The young woman was standing at the grave of the grandfather she had never met.

We were in France at the Normandy American Cemetery and Memorial that overlooks Omaha Beach, where her grandfather – just 29 when he died, leaving behind a wife and two young children – is buried alongside thousands of young men who died too soon in World War II.

As Veterans Day approaches, I was thinking back to that encounter some eight years ago — and how powerful that visit was, a visceral lesson in the costs of war that kids and adults alike won’t forget. There are 9,387 headstones, including markers for 1,557 unknown soldiers, 45 sets of brothers and three Medal of Honor recipients, including Theodore Roosevelt Jr., son of the president, and a 57-year-old general who led his troops ashore on D-Day and then died three weeks later of a heart attack. He is buried beside his brother, Quentin, who died in France in World War I.

But all of the museums and the best films can’t compare to showing the kids where the action took place on the beaches and in the huge German fortifications that stretched along the coast called “The Atlantic Wall.” Kids clamor up on top of the giant concrete bunkers and then peer through the lookout over the coast at Longues sur Mer just as the German soldiers did just before D-Day.

We started our tour in Sainte-Mere-Eglise, where the men of the 101st and 82nd Airborne Divisions jumped into the darkness, landing in the trees, in flooded marshes and in a schoolteacher’s garden. We saw the steep cliffs Army Rangers had to scale at La Pointe Du Hoc, halfway between Omaha and Utah beaches.

If Normandy is too far, consider the excellent National World War II Museum in New Orleans. Their exhibit, Expressions of America, which starts on Veterans Day 2022, is a first-of-its-kind nighttime sound-and-light experience that will immerse audiences in written words, songs, and personal reflections of the everyday men and women who served our country in every way imaginable during World War II.

What are your kids studying this fall? Consider a visit to a military museum or battlefield that can engage their interest outside the classroom.

For example, if they are being taught about the Revolutionary War, consider a visit to the excellent Museum of the American Revolution in Philadelphia.

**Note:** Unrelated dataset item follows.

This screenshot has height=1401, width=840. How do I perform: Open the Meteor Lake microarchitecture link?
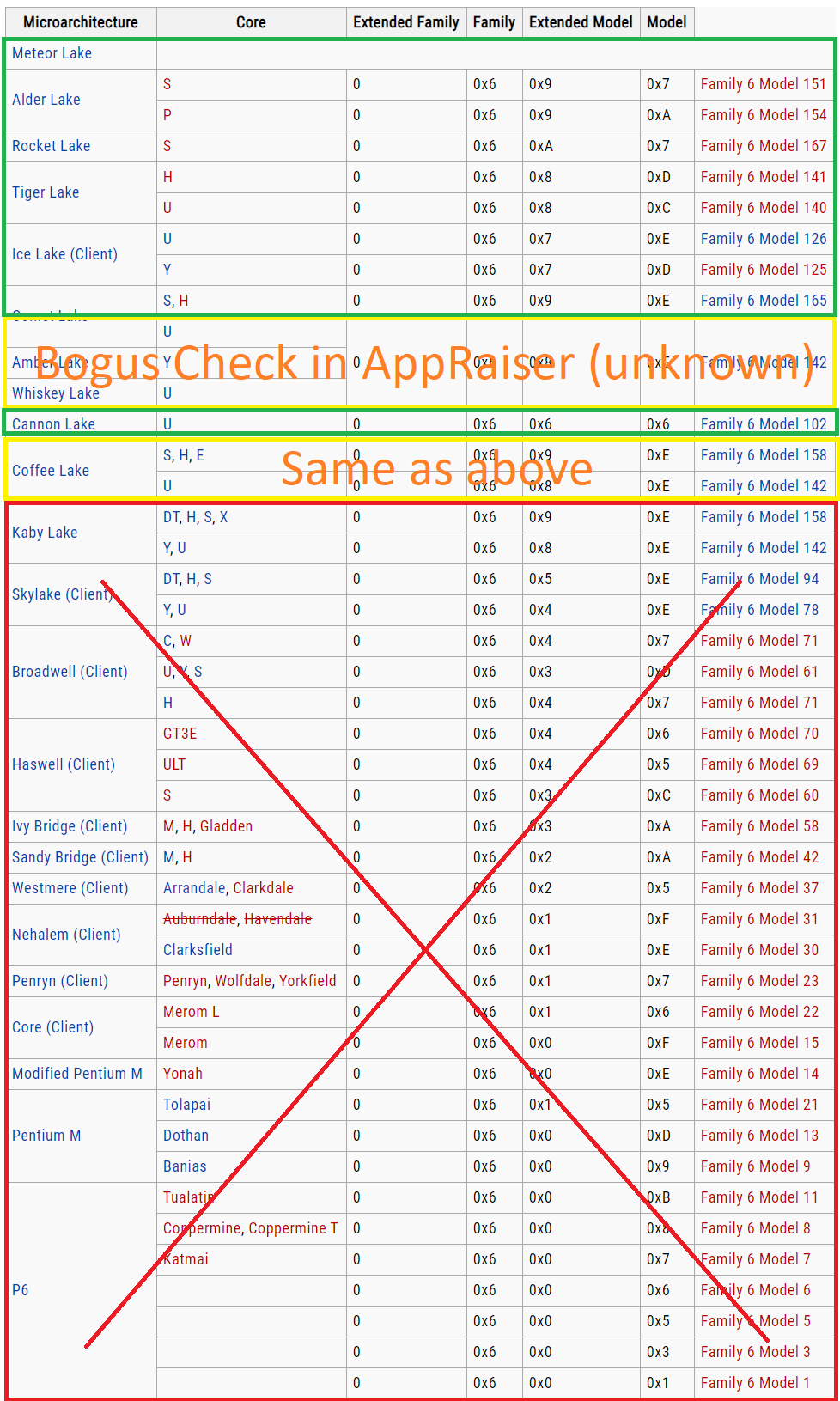[x=52, y=53]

For younger kids, I love Revolution Place, open on weekends, which enables children to imagine what life would have been like in this historic neighborhood during the 1700s with hands-on activities. Climb inside a soldier’s tent; dress up in uniforms and learn about the women and children who were encamped with the army. There is free admission for veterans and Blue Star families during Veterans Day weekend, Nov. 11 to 13; Come the weekend of Nov. 5 and 6 for the living history event that recreates the British occupation of Philadelphia with the chance to meet soldiers, civilians, prisoners of war and spies.

Speaking of spies, everyone loves the Spy Museum in Washington, D.C., where they can go undercover and test their spy skills at 17 digital and physical interactives. Check out all of the espionage artifacts. Spies, of course, have been key in every war.

The International Spy Museum at Washington, DC
The International Spy Museum at Washington, DC. (Dreamstime)

If you are in Washington, DC., visit Arlington National Cemetery where some 400,000 veterans and their dependents are buried from the Revolutionary War on. There are also 17 military memorials in the nation’s capital, including Women in the Military, the Vietnam Veterans Memorial and the African American Civil War Memorial. And we would be remiss if we didn’t mention the Smithsonian National Museum of American History, one of my favorite museums. There are exhibits, including the Price of Freedom: Americans at War that explores ways in which wars have been defining episodes in American history. Consider the impact of war on citizen soldiers, their families, and communities. Don’t miss George Washington’s sword. ( If you can’t visit, check out the exhibition website.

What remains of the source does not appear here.